[Problem] Every entry should be repeated exactly. Omit the pictures.

[Start of Attachment]

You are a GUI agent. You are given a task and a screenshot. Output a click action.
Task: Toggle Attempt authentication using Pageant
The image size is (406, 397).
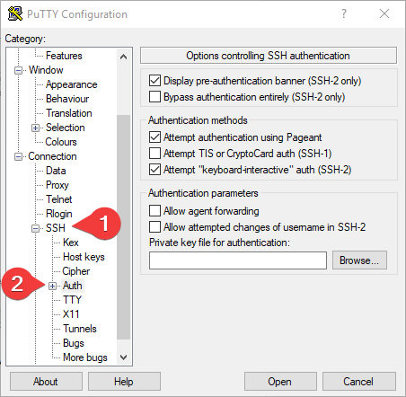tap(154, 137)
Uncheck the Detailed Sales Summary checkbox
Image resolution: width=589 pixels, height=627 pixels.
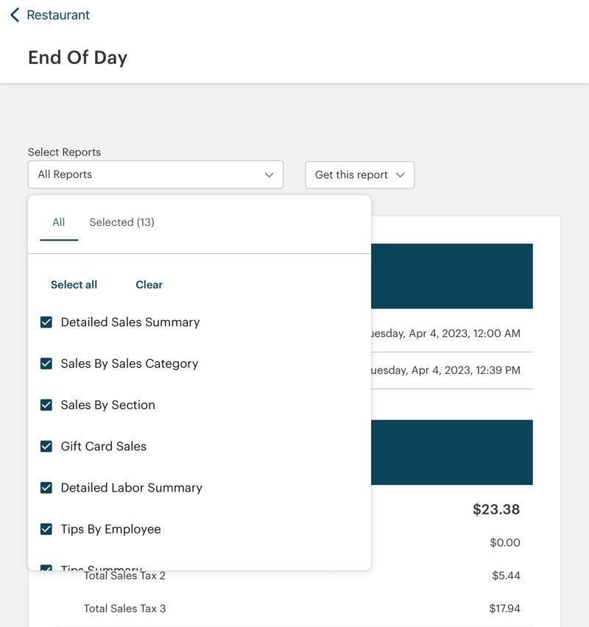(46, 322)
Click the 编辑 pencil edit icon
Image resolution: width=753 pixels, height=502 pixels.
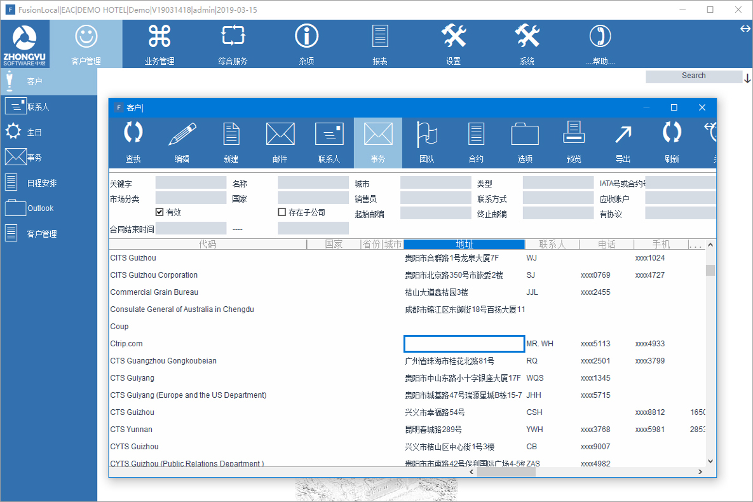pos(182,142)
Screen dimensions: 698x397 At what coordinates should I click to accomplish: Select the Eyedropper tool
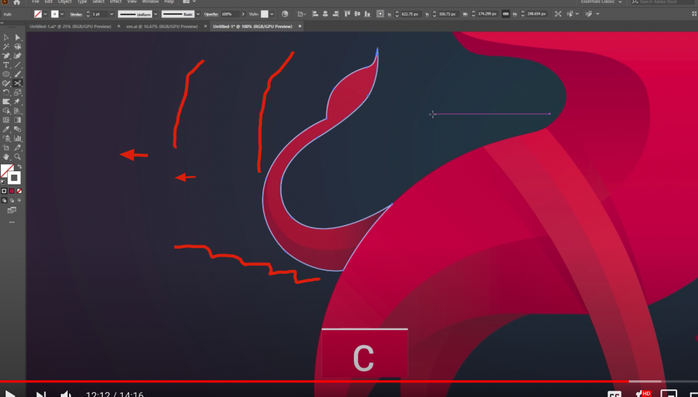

[End of Attachment]

[Task response]
You are a GUI agent. You are given a task and a screenshot. Output a click action.
Task: Toggle Attempt authentication using Pageant
The image size is (406, 397).
tap(154, 137)
Uncheck the Detailed Sales Summary checkbox
Image resolution: width=589 pixels, height=627 pixels.
(46, 322)
Click the 编辑 pencil edit icon
Image resolution: width=753 pixels, height=502 pixels.
pos(182,142)
Screen dimensions: 698x397 At what coordinates should I click to accomplish: Select the Eyedropper tool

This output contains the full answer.